*** MATERIAL FOR THIS EXERCISE Section Begins ***
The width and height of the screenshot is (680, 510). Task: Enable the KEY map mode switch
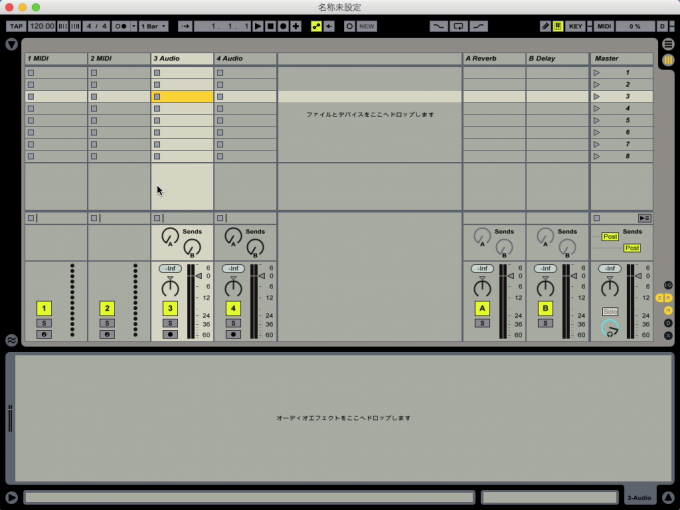pyautogui.click(x=575, y=26)
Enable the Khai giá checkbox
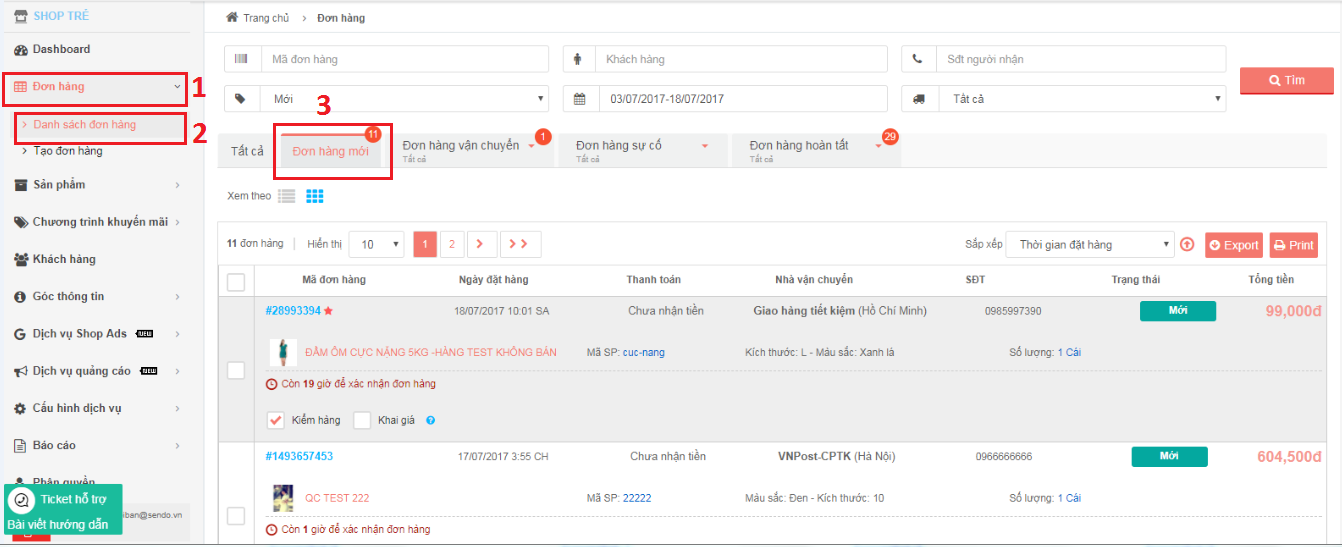 tap(362, 420)
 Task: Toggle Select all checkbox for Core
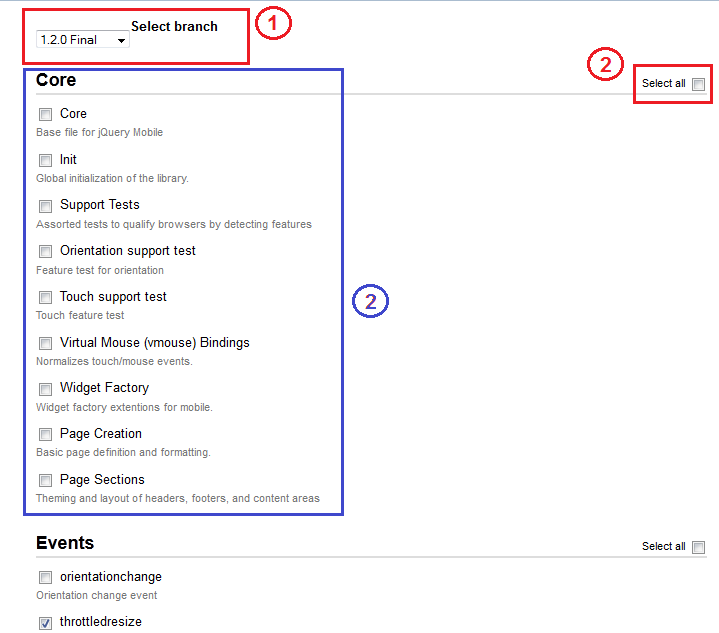698,85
*** MATERIAL FOR THIS EXERCISE Section Ends ***
### EXERCISE PROMPT
Type the lines above out again exactly as they appear, skipping every picture.

### WRITTEN ANSWER
The width and height of the screenshot is (680, 510). Task: Enable the KEY map mode switch
pyautogui.click(x=575, y=26)
Enable the Khai giá checkbox
 tap(362, 420)
 Task: Toggle Select all checkbox for Core
698,85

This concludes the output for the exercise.